Starting at the line with "Task: Reload the page", repeat every line exactly until the records end, including the last one.

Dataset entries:
======
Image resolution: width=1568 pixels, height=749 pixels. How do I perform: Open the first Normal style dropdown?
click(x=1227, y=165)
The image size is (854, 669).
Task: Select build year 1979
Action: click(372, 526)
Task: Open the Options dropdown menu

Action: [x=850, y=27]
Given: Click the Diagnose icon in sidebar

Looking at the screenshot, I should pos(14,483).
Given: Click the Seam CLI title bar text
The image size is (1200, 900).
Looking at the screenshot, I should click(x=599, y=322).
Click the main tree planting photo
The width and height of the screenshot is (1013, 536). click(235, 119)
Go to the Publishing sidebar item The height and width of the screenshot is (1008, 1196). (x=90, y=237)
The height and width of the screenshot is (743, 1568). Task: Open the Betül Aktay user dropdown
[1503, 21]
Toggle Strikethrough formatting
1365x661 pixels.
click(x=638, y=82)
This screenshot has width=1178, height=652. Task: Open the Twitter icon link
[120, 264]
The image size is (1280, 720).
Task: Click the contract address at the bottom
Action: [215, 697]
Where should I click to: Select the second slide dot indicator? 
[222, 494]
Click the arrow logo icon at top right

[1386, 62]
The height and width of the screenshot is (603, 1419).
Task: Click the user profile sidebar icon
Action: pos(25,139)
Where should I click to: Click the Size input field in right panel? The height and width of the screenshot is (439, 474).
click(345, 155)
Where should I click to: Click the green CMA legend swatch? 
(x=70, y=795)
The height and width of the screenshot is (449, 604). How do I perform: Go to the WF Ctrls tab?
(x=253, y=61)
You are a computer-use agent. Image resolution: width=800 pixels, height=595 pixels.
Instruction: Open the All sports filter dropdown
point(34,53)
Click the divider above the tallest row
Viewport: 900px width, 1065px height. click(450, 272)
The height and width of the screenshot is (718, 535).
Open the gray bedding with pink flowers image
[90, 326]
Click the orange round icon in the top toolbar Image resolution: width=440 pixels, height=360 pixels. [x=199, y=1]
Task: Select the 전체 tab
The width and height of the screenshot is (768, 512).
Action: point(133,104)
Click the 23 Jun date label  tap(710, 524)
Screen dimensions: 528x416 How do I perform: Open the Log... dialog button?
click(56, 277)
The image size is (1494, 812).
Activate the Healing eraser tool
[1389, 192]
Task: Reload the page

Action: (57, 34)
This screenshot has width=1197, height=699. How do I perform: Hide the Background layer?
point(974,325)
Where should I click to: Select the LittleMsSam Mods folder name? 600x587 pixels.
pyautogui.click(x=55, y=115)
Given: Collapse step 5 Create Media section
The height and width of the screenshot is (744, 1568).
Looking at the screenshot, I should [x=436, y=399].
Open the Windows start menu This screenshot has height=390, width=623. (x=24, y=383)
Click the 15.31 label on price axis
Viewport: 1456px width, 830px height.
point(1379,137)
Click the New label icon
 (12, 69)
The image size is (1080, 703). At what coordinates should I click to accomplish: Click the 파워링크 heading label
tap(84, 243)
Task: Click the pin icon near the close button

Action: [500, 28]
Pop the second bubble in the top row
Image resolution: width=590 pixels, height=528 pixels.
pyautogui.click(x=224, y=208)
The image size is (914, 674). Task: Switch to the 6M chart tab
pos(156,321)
======
**RESPONSE AREA:**
Task: Reload the page

Action: (57, 34)
This screenshot has width=1197, height=699. How do I perform: Hide the Background layer?
point(974,325)
Where should I click to: Select the LittleMsSam Mods folder name? 600x587 pixels.
pyautogui.click(x=55, y=115)
Given: Collapse step 5 Create Media section
The height and width of the screenshot is (744, 1568).
Looking at the screenshot, I should [x=436, y=399].
Open the Windows start menu This screenshot has height=390, width=623. (x=24, y=383)
Click the 15.31 label on price axis
Viewport: 1456px width, 830px height.
point(1379,137)
Click the New label icon
 (12, 69)
The image size is (1080, 703). At what coordinates should I click to accomplish: Click the 파워링크 heading label
tap(84, 243)
Task: Click the pin icon near the close button

Action: [500, 28]
Pop the second bubble in the top row
Image resolution: width=590 pixels, height=528 pixels.
pyautogui.click(x=224, y=208)
The image size is (914, 674). Task: Switch to the 6M chart tab
pos(156,321)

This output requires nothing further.